Daniel dan Bianca berdiri cukup lama saling berpelukan. Dari segala sisi, keduanya diperhatikan oleh banyak mahasiswa atau mahasiswi lain yang melintas.
Saat Bianca sadar jika kini mereka sedang beradegan mesra di tempat umum serta menjadi perhatian banyak orang, wanita itu buru-buru melepas pelukan.
"Maaf," ucap Bianca malu-malu. Ia pun menjadi salah tingkah.
"Tidak apa-apa. Aku menyukainya," jawab Daniel sambil tersenyum. Melihat Bianca berinisiatif memeluknya tanpa diminta, membuat Daniel begitu bahagia.
"Baiklah, kau bisa pergi," pinta Bianca.
"Berikan aku satu pelukan lagi," pinta Daniel manja.
"Tidak mau. Semua orang memperhatikan kita," tolak Bianca.
"Memang apa salahnya, kita ini sepasang suami istri," ungkap Daniel.
"Sudah, cukup. Pergilah, kau bisa terlambat masuk kelas," usir Bianca sambil mendorong tubuh suaminya.
Dalam hati Bianca merasa malu sekaligus senang. Perlahan, hubungannya bersama Daniel semakin membaik dan menghangat. Bianca merasa bahwa ia hanya perlu sedikit lagi melunakkan hati dan mengikhlaskan segala yang terjadi. Dengan begitu, tidak akan ada lagi yang merasa tersakiti, begitu pula Daniel, suaminya.
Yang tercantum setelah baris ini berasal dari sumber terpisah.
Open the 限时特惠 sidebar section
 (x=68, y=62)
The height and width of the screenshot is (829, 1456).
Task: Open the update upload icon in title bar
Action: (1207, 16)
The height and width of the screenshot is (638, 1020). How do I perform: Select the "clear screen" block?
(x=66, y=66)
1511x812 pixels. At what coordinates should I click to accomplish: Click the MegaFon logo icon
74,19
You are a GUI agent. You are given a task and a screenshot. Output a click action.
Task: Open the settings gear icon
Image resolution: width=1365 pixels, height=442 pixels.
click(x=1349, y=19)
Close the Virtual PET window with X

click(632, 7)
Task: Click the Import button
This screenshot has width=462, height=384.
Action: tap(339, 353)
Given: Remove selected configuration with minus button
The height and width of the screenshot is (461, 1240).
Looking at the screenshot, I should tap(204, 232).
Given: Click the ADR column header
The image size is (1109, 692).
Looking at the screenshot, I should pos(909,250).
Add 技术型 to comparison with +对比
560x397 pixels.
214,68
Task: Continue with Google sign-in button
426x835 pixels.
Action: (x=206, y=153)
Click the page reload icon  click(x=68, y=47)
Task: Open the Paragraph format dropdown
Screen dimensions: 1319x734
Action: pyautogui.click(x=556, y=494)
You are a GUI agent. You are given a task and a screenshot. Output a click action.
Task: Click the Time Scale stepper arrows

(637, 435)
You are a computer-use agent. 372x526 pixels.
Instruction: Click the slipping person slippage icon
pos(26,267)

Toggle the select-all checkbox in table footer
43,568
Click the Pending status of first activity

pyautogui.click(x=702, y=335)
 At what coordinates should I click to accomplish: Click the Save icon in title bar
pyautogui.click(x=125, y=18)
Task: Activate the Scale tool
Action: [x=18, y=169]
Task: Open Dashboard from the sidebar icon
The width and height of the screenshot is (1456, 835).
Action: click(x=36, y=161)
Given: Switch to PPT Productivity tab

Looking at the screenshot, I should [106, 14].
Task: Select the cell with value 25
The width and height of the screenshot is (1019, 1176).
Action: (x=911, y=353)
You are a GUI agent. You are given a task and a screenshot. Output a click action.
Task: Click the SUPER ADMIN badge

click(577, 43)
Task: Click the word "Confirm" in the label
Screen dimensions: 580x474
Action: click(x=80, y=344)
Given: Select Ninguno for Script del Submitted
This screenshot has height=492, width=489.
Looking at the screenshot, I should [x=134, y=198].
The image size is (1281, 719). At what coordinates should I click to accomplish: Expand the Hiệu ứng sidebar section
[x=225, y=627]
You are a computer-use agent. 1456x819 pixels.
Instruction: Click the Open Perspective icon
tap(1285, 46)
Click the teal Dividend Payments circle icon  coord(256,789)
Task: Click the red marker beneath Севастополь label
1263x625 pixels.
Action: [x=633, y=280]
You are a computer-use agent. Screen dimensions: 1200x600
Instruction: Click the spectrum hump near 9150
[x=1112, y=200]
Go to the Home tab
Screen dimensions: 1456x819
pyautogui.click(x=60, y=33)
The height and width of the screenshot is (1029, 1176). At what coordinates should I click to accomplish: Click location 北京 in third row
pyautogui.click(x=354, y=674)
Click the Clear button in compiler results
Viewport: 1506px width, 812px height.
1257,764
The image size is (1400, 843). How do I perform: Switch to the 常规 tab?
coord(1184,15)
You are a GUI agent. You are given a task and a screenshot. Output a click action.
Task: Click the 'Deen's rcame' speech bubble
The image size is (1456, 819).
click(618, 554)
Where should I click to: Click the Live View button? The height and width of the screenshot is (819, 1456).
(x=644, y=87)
Daniel melambaikan tangan dari kejauhan saat Bianca akan masuk kembali ke dalam mobil. Lagi-lagi Bianca dibuat malu saat beberapa mahasiswi memperhatikannya karena membalas lambaian tangan suaminya.
"Sepertinya dia akan populer di kampusnya," gumam Bianca sambil menyalakan mesin mobilnya.
Ia membayangkan bagaimana tingkah Daniel saat bersama teman-temannya, atau saat teman perempuannya menanyakan statusnya.
"Apa dia sungguh akan mengatakan bahwa dia sudah beristri?" batin Bianca bertanya.
Selama perjalanan menuju kantor tempat ia bekerja, Bianca terus memikirkan Daniel. Rupanya, bocah laki-laki itu mampu mengalihkan seluruh perhatian Bianca hingga ia melupakan peristiwa menjengkelkan yang baru saja ia alami saat bertemu Vania.
***
Di kampus, kini Daniel telah memasuki kelas dan akan memasuki pelajaran pertama. Saat ia sibuk mengobrol bersama teman barunya, ia terkejut mendapati Vania datang ke kelasnya dengan setumpuk berkas dan laptop di pelukannya.
"Selamat pagi. Perkenalkan saya Vania, dosen untuk mata kuliah manajemen keuangan kalian," ucap Vania dengan senyum merekah sempurna.
Daniel duduk dan menatap wanita itu tanpa ekspresi. Bagaimana ia bisa menghadapi kesehariannya jika harus sering bertemu dengan wanita yang telah menghancurkan keluarganya?